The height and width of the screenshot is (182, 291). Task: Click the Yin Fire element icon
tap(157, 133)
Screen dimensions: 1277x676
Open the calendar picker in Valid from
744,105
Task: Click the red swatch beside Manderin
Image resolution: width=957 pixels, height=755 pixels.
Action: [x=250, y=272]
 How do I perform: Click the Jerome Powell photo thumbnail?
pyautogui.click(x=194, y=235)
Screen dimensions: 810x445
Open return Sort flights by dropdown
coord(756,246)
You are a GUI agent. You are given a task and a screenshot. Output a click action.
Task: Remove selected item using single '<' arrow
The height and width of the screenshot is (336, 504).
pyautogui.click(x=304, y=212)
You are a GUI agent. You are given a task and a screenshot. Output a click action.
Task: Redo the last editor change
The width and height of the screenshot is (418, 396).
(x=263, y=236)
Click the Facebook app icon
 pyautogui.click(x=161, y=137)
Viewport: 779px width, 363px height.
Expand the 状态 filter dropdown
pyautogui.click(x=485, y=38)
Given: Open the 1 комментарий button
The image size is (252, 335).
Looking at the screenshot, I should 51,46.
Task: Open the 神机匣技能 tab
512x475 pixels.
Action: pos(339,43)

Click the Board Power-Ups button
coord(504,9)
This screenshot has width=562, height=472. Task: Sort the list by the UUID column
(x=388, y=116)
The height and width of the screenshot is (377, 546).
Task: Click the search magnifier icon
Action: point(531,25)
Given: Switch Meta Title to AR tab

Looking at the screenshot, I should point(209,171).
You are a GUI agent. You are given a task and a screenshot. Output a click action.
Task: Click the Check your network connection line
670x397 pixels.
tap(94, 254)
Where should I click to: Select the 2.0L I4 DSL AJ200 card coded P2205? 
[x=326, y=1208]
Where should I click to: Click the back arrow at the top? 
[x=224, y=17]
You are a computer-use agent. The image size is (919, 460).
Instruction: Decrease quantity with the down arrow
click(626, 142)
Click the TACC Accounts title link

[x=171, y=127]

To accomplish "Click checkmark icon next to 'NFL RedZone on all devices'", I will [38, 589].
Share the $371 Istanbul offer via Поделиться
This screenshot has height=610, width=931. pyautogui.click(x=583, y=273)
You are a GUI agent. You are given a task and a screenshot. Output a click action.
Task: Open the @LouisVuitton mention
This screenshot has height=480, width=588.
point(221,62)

━━━━━━━━━━━━━━━━

[What you need to do]
For the string "dimensions", give the number of lines in the records that contain it and nothing besides.

[Reply to the task]
2